Software solutions for legal world.

Message Crawler Manual

Message Crawler Manual

Work in progress. Message Crawler Manual for Version 5 - Last updated June 28, 2021

 What is Message Crawler

Message Crawler is a conversion tool that allows you to import data from multiple sources, preview data in grid view, preform data manipulation and export data out in new format. This tool specifically designed to create RSMF files for Relativity however it can be used for working with DAT files, directory lists and cloud services for document translation and image identification.
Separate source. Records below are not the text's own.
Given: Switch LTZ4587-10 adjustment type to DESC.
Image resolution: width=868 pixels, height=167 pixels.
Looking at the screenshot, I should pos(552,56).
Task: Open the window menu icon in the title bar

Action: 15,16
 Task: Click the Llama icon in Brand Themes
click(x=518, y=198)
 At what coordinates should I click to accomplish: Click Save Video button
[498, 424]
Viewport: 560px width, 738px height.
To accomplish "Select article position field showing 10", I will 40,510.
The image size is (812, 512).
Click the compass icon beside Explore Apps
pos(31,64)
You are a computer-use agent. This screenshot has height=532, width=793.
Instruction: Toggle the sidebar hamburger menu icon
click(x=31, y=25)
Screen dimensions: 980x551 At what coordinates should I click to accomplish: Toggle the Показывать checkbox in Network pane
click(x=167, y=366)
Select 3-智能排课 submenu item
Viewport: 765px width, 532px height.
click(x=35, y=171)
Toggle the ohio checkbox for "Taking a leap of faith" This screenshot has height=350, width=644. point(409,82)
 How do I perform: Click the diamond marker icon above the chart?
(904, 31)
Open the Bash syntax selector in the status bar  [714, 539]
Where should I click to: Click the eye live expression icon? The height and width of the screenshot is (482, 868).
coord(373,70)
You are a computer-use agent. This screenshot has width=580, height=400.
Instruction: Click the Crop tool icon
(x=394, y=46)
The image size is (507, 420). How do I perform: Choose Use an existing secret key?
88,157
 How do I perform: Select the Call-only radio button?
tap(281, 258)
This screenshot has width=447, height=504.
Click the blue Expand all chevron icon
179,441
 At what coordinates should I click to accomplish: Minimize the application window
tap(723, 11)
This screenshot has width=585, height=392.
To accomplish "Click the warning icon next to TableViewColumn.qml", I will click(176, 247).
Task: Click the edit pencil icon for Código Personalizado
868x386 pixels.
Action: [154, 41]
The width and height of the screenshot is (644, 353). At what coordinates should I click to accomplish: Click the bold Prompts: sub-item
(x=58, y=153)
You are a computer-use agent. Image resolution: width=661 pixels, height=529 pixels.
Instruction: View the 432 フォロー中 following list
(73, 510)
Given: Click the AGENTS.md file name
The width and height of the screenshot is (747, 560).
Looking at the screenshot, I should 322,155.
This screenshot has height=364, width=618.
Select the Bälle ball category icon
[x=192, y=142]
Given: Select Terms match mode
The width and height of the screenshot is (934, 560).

Many tools provided can be combined and used in creative ways to solve multiple problems encountered during document discovery.

Message Crawler does not collect data from mobile devices but loads files generated by various forensic software or files directly download from social media websites (generally xml or json)

Notes about Conversion

 

Process of document conversion takes data from one data sources and puts it into another format as required. Most data sources that are used for loading to Message Crawler contain vast amounts of metadata and can have deep and complex structures. RSFM file format on the other hand has simple structure with limited number of fields. During process of conversion, most relevant metadata fields are extracted and brought into RSMF. Considering how much metadata various platforms generate along with constant change of these platforms, conversion may not include 100% of data stored in various xml/json files.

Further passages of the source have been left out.